AIM:
Reproduce the listing below in full, switching each occurrence of "Instruction" to "Goal" and leaving every other part unchanged.

-- start AVAILABLE DATA --

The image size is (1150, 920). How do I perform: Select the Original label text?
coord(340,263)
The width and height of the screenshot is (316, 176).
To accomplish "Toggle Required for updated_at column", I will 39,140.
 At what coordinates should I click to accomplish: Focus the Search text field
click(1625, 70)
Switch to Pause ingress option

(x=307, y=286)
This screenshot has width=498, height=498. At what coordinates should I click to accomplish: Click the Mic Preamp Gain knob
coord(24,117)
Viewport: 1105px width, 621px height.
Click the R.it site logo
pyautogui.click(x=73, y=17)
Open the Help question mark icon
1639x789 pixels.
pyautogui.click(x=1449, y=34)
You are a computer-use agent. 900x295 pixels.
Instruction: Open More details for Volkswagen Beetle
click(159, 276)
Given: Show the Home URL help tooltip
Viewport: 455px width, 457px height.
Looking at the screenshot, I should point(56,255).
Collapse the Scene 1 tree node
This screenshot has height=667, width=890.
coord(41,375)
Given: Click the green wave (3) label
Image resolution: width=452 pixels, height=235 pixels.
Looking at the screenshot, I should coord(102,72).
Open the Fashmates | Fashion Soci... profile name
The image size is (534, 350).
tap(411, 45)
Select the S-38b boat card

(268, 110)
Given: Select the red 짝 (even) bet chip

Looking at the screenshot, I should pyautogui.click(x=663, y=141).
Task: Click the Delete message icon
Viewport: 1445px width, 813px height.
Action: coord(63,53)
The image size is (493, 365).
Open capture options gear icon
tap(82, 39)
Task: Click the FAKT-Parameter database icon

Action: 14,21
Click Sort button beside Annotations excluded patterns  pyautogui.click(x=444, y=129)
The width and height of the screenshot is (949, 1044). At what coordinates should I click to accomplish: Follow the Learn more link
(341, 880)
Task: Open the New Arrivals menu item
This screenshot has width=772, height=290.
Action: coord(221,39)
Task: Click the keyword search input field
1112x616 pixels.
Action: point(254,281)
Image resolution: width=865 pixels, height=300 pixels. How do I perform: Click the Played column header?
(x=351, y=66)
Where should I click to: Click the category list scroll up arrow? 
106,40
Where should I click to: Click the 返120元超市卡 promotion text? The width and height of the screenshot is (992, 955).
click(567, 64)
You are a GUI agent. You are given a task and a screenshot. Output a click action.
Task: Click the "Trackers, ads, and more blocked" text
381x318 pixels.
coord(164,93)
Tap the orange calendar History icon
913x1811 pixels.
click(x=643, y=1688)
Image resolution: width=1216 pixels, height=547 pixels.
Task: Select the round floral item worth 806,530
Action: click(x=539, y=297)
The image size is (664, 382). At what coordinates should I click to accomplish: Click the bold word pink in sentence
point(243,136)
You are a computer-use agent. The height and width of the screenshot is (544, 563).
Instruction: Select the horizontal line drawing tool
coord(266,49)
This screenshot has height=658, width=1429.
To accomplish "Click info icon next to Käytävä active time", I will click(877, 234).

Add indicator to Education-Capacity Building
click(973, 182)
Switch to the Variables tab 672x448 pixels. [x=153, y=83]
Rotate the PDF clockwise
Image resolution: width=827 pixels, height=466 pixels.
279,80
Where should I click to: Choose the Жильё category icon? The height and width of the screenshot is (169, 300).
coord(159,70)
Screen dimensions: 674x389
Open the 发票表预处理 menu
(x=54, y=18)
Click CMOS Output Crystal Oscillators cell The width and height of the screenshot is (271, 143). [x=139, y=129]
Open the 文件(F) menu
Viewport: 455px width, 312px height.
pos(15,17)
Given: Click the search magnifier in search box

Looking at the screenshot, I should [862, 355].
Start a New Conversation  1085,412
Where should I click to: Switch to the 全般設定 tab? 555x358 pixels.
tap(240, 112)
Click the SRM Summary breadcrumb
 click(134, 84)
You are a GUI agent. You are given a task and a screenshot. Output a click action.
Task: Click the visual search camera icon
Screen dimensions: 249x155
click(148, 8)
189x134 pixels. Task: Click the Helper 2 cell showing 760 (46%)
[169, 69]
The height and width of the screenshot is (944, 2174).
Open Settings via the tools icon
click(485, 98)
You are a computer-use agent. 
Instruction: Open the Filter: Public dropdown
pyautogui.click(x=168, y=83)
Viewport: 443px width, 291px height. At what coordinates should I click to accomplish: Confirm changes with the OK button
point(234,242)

-- end AVAILABLE DATA --

RESULT OF THE TASK:
The image size is (1150, 920). How do I perform: Select the Original label text?
coord(340,263)
The width and height of the screenshot is (316, 176).
To accomplish "Toggle Required for updated_at column", I will 39,140.
 At what coordinates should I click to accomplish: Focus the Search text field
click(1625, 70)
Switch to Pause ingress option

(x=307, y=286)
This screenshot has width=498, height=498. At what coordinates should I click to accomplish: Click the Mic Preamp Gain knob
coord(24,117)
Viewport: 1105px width, 621px height.
Click the R.it site logo
pyautogui.click(x=73, y=17)
Open the Help question mark icon
1639x789 pixels.
pyautogui.click(x=1449, y=34)
You are a computer-use agent. 900x295 pixels.
Goal: Open More details for Volkswagen Beetle
click(159, 276)
Given: Show the Home URL help tooltip
Viewport: 455px width, 457px height.
Looking at the screenshot, I should point(56,255).
Collapse the Scene 1 tree node
This screenshot has height=667, width=890.
coord(41,375)
Given: Click the green wave (3) label
Image resolution: width=452 pixels, height=235 pixels.
Looking at the screenshot, I should coord(102,72).
Open the Fashmates | Fashion Soci... profile name
The image size is (534, 350).
tap(411, 45)
Select the S-38b boat card

(268, 110)
Given: Select the red 짝 (even) bet chip

Looking at the screenshot, I should pyautogui.click(x=663, y=141).
Task: Click the Delete message icon
Viewport: 1445px width, 813px height.
Action: coord(63,53)
The image size is (493, 365).
Open capture options gear icon
tap(82, 39)
Task: Click the FAKT-Parameter database icon

Action: 14,21
Click Sort button beside Annotations excluded patterns  pyautogui.click(x=444, y=129)
The width and height of the screenshot is (949, 1044). At what coordinates should I click to accomplish: Follow the Learn more link
(341, 880)
Task: Open the New Arrivals menu item
This screenshot has width=772, height=290.
Action: coord(221,39)
Task: Click the keyword search input field
1112x616 pixels.
Action: point(254,281)
Image resolution: width=865 pixels, height=300 pixels. How do I perform: Click the Played column header?
(x=351, y=66)
Where should I click to: Click the category list scroll up arrow? 
106,40
Where should I click to: Click the 返120元超市卡 promotion text? The width and height of the screenshot is (992, 955).
click(567, 64)
You are a GUI agent. You are given a task and a screenshot. Output a click action.
Task: Click the "Trackers, ads, and more blocked" text
381x318 pixels.
coord(164,93)
Tap the orange calendar History icon
913x1811 pixels.
click(x=643, y=1688)
Image resolution: width=1216 pixels, height=547 pixels.
Task: Select the round floral item worth 806,530
Action: click(x=539, y=297)
The image size is (664, 382). At what coordinates should I click to accomplish: Click the bold word pink in sentence
point(243,136)
You are a computer-use agent. The height and width of the screenshot is (544, 563).
Goal: Select the horizontal line drawing tool
coord(266,49)
This screenshot has height=658, width=1429.
To accomplish "Click info icon next to Käytävä active time", I will click(877, 234).

Add indicator to Education-Capacity Building
click(973, 182)
Switch to the Variables tab 672x448 pixels. [x=153, y=83]
Rotate the PDF clockwise
Image resolution: width=827 pixels, height=466 pixels.
279,80
Where should I click to: Choose the Жильё category icon? The height and width of the screenshot is (169, 300).
coord(159,70)
Screen dimensions: 674x389
Open the 发票表预处理 menu
(x=54, y=18)
Click CMOS Output Crystal Oscillators cell The width and height of the screenshot is (271, 143). [x=139, y=129]
Open the 文件(F) menu
Viewport: 455px width, 312px height.
pos(15,17)
Given: Click the search magnifier in search box

Looking at the screenshot, I should [862, 355].
Start a New Conversation  1085,412
Where should I click to: Switch to the 全般設定 tab? 555x358 pixels.
tap(240, 112)
Click the SRM Summary breadcrumb
 click(134, 84)
You are a GUI agent. You are given a task and a screenshot. Output a click action.
Task: Click the visual search camera icon
Screen dimensions: 249x155
click(148, 8)
189x134 pixels. Task: Click the Helper 2 cell showing 760 (46%)
[169, 69]
The height and width of the screenshot is (944, 2174).
Open Settings via the tools icon
click(485, 98)
You are a computer-use agent. 
Goal: Open the Filter: Public dropdown
pyautogui.click(x=168, y=83)
Viewport: 443px width, 291px height. At what coordinates should I click to accomplish: Confirm changes with the OK button
point(234,242)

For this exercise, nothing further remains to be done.